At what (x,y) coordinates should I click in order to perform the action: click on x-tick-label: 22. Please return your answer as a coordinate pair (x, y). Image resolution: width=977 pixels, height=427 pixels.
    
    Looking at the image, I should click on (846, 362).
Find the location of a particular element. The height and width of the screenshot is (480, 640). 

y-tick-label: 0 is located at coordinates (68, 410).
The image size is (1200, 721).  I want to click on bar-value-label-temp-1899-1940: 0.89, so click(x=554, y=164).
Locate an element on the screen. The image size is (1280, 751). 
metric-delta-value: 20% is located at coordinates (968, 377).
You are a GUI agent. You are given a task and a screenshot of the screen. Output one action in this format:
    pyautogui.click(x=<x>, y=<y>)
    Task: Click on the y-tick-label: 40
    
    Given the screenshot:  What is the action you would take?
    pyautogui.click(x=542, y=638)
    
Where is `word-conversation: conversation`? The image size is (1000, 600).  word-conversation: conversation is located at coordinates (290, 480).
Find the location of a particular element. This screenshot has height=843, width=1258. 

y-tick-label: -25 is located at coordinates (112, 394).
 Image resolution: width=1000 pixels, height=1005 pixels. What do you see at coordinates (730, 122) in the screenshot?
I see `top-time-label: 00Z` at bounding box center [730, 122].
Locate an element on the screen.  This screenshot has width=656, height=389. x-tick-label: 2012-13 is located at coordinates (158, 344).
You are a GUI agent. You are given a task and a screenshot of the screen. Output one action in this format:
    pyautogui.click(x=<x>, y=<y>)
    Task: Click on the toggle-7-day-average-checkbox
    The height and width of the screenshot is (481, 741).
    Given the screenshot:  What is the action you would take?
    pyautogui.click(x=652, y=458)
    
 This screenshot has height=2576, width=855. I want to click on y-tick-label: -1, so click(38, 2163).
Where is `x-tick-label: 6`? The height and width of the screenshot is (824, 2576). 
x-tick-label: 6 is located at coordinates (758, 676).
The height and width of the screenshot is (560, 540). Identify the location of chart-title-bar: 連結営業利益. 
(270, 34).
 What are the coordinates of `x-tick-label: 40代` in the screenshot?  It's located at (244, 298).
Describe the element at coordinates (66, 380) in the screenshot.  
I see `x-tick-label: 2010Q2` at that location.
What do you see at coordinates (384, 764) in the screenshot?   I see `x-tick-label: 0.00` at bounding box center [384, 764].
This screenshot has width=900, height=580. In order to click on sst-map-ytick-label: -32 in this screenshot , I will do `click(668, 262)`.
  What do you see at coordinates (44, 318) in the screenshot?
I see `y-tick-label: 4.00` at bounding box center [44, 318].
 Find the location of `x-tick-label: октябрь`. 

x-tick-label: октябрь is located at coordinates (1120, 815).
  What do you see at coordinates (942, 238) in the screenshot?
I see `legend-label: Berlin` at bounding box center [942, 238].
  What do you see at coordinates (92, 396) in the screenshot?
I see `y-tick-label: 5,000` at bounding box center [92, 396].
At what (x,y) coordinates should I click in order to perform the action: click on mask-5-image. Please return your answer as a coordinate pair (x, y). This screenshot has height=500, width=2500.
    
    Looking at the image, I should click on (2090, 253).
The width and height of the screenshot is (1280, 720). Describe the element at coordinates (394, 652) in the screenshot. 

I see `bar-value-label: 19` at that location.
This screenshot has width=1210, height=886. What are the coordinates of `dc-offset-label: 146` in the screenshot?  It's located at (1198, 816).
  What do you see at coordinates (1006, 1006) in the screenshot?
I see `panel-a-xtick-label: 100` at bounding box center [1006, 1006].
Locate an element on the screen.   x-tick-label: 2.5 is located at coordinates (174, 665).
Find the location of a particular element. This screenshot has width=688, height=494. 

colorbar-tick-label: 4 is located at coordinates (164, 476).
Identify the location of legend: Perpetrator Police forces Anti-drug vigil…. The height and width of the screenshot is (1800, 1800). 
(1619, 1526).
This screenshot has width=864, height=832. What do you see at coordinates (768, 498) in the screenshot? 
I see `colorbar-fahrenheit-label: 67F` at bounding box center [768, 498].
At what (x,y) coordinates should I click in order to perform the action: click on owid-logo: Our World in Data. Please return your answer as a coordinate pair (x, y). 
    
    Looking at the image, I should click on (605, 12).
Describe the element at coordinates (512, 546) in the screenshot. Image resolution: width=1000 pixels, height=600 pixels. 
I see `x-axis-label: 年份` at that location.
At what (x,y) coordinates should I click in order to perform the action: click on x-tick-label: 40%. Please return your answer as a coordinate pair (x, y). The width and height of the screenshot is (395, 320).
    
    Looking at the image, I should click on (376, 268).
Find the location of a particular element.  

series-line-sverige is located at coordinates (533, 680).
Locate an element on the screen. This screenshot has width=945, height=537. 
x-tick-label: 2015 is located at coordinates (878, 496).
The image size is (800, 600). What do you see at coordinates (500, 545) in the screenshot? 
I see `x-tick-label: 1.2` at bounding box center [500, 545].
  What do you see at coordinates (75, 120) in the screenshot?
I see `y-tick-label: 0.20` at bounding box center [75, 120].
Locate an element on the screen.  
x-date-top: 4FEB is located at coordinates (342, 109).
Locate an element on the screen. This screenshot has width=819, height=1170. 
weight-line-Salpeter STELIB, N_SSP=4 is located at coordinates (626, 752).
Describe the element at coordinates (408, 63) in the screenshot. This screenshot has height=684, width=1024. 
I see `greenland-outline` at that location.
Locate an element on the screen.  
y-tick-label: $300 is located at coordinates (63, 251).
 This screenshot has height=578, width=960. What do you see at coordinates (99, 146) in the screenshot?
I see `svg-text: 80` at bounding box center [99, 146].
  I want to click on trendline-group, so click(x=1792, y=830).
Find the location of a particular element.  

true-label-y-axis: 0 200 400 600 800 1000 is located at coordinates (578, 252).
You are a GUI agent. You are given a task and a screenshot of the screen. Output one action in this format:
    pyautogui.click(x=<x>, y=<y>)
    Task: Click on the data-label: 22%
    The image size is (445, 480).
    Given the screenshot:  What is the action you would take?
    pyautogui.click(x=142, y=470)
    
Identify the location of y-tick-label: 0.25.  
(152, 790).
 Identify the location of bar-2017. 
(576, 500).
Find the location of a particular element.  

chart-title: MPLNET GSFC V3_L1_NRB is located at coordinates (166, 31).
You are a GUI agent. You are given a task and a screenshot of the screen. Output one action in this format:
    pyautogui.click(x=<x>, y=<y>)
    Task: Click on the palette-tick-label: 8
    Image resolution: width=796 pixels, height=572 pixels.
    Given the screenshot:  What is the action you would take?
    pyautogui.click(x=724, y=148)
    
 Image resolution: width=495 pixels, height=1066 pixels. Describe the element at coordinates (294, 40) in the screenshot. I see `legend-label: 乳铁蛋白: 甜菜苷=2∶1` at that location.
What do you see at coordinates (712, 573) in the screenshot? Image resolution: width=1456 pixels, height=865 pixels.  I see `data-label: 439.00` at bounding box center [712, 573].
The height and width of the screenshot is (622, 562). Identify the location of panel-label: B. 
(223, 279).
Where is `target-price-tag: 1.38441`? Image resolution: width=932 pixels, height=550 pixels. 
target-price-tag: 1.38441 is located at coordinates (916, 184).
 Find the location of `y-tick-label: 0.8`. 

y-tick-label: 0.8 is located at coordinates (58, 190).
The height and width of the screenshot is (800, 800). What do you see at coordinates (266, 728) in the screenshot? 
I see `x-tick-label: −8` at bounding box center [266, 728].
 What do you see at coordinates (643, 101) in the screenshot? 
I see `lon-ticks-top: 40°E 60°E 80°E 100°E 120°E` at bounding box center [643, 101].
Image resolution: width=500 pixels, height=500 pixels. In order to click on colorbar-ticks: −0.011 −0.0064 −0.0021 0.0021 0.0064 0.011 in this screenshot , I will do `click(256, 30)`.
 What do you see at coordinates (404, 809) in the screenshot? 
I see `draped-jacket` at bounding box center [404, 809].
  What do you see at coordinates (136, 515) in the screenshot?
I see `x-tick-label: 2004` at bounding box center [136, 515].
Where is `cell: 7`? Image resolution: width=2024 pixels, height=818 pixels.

============================================================

ABOUT THIS EXERCISE: Output, as a JSON list of strings with one string per line and blank lines omitted, the lines of the records from the line containing "has height=843, width=1258." up to and including the line containing "at (244, 298).".

RESPONSE BOX:
[
  "Find the location of a particular element. This screenshot has height=843, width=1258. ",
  "y-tick-label: -25 is located at coordinates (112, 394).",
  " Image resolution: width=1000 pixels, height=1005 pixels. What do you see at coordinates (730, 122) in the screenshot?",
  "I see `top-time-label: 00Z` at bounding box center [730, 122].",
  "Locate an element on the screen.  This screenshot has width=656, height=389. x-tick-label: 2012-13 is located at coordinates (158, 344).",
  "You are a GUI agent. You are given a task and a screenshot of the screen. Output one action in this format:",
  "    pyautogui.click(x=<x>, y=<y>)",
  "    Task: Click on the toggle-7-day-average-checkbox",
  "    The height and width of the screenshot is (481, 741).",
  "    Given the screenshot:  What is the action you would take?",
  "    pyautogui.click(x=652, y=458)",
  " This screenshot has height=2576, width=855. I want to click on y-tick-label: -1, so click(38, 2163).",
  "Where is `x-tick-label: 6`? The height and width of the screenshot is (824, 2576). ",
  "x-tick-label: 6 is located at coordinates (758, 676).",
  "The height and width of the screenshot is (560, 540). Identify the location of chart-title-bar: 連結営業利益. ",
  "(270, 34).",
  " What are the coordinates of `x-tick-label: 40代` in the screenshot?  It's located at (244, 298)."
]